You want both attribute (`id`) and elements (`name`, `department`).

---

```sql
SELECT
  emp.value:"@id"::STRING AS employee_id,
  emp.value:"name"::STRING AS employee_name,
  emp.value:"department"::STRING AS department
FROM employee_xml,
LATERAL FLATTEN(TO_ARRAY(XMLGET(xml_data, 'employee'))) emp;
```

✅ **Explanation:**

* Attributes always start with `@` (e.g. `"@id"`).
* Child nodes are accessed by their names (e.g. `"name"`).

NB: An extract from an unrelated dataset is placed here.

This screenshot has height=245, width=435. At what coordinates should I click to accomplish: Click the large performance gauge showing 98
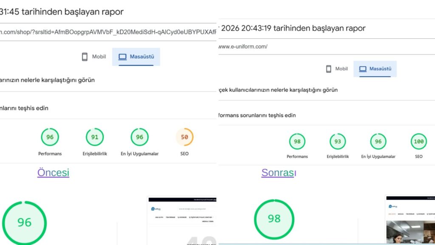274,219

This is the typical pattern you’ll use in **real data warehousing pipelines**.

---

### **5️⃣ How can you join XML data with relational tables?**

> **Scenario:**
> You have:
>
> * A `department_table` in relational format.
> * An XML column storing employee details (name, dept_id, salary).

---

```sql
SELECT
  d.department_name,
  e.value:"name"::STRING AS employee_name,
  e.value:"salary"::STRING AS salary
FROM employee_xml,
LATERAL FLATTEN(TO_ARRAY(XMLGET(xml_data, 'employee'))) e
JOIN department_table d
  ON e.value:"dept_id"::STRING = d.department_id;
```

✅ **Explanation:**

* Flatten XML into rows.
* Extract relational values (`dept_id`).
* Join like a normal relational query.

That’s how **Snowflake bridges structured and semi-structured data seamlessly**.

---

## 🧠 Key Takeaways

| Concept          | Function / Method                | Purpose                      |
| ---------------- | -------------------------------- | ---------------------------- |
| Parse XML        | `PARSE_XML()`                    | Convert string → VARIANT XML |
| Access element   | `XMLGET(column, 'tag')`          | Get child node               |
| Access attribute | `"@attr_name"`                   | Get attribute value          |
| Flatten XML      | `LATERAL FLATTEN(TO_ARRAY(...))` | Expand repeating nodes       |
| Count elements   | `ARRAY_SIZE(TO_ARRAY(...))`      | Count repeated tags          |
| Nested iteration | Multiple `LATERAL FLATTEN()`     | Traverse multiple XML layers |

---

## 🎯 Final Practice Challenge

> Create a `customer_orders` table that stores XML of customers and their multiple orders.
> Then write a query that extracts:
>
> * Customer name
> * Each product name and price
> * Total number of orders per customer

Use everything you’ve learned — `XMLGET`, `LATERAL FLATTEN`, `ARRAY_SIZE`, and nested flattening.